Out of range, but deep in touch with Israel’s woe

Out of range, but deep in touch with Israel’s woe

After the upbeat tone of my last two columns, I sat down to write this one with a sense of dread. In my prior columns, I enjoyed sharing colorful vignettes about everyday life in Israel from the perspective of a new immigrant from Monmouth County.

In my personal life, I am steadfast in my efforts to share the magic of Israel with my friends and family in the States, especially those who are not familiar with Israel. Especially those who only know Israel via the distorted lens of biased news networks.

Since we moved here in July, I have relentlessly posted photos on Facebook of the beautiful places we have visited. Beaches, waterfalls, and natural springs. Holy sites, Roman aqueducts, and camel rides in the desert. Fields of citrus, fennel, and flowers. The pomegranate trees that shade our daughter’s bus stop.

Alas, life can change without even a moment’s notice in Israel. As Hamas began firing missiles at Israel, my ‘figs and flowers’ Facebook campaign went up in smoke. I watched the news with horror as southern Israel was barraged.

We are fine, I assured everyone who called and e-mailed. We live in one of the smallest (and least targeted) towns in central Israel, populated by more artichoke plants than people, I said. A town so small that not many Israelis, let alone Hamas, have heard of it.

But, as the war persisted and rockets began falling as close as 12 miles away (near Rishon Letzion), a lump grew in my throat each time I reassured callers we were OK.

Our roof and windows rattled day and night with each distant boom. I prayed for peace. I prayed that the booms were missiles being obliterated by Israel’s Iron Dome anti-missile defense system. Some were. Some weren’t.

(According to the Israel Ministry of Foreign Affairs, 1,500 rockets were fired at Israel since Operation Pillar of Defense started on Nov. 14, about half of which hit Israeli territory. The Iron Dome intercepted more than 85 percent of those during the operation — some 400 rockets —preventing them from striking populated areas.)

I tracked each missile attack on my iPhone, Map Questing each hit’s proximity to our backyard. I can only imagine how the blasts felt to those in southern Israel whose backyards were actually hit (see related article, page 5).
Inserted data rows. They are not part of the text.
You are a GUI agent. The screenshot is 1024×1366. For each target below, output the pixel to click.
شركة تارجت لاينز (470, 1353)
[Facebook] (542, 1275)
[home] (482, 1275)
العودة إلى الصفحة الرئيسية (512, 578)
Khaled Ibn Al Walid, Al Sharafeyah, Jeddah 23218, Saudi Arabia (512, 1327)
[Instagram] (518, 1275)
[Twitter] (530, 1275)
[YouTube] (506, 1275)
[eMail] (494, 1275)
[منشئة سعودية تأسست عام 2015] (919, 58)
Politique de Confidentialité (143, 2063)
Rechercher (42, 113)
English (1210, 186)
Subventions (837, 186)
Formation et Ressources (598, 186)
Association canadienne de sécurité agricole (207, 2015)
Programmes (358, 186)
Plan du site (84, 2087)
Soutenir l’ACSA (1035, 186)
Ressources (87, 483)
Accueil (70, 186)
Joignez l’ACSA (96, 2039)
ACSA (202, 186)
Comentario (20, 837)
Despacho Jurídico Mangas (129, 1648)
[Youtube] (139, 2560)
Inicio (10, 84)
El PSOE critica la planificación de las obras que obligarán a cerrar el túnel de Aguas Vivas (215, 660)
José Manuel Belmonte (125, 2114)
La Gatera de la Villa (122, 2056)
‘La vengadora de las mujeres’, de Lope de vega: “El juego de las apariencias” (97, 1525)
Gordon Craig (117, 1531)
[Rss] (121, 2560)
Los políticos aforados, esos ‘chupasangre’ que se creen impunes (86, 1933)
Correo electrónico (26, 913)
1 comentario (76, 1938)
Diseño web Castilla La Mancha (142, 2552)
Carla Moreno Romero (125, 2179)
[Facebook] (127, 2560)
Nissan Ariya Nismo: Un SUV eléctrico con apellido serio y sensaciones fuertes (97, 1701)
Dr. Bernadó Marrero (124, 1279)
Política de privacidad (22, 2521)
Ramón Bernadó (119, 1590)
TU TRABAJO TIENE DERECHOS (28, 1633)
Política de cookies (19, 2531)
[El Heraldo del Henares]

Our 11-year-old daughter weathered her first war experience with remarkable fortitude. Her after-school youth group was canceled one day when the nearby city of Modi’in was locked down as police searched for a terrorist suspected in the bombing of a Tel Aviv bus. It saddens me that not even five months have passed since we made aliya, and her Hebrew vocabulary already includes words for “terrorist,” “missile,” and “bomb shelter.”

Thanksgiving fell a day after the war ended in a ceasefire. We didn’t need a turkey and candied yams to feel immensely thankful. The silence in the sky and on the ground expressed it beautifully for us.

But for how long will that expression last?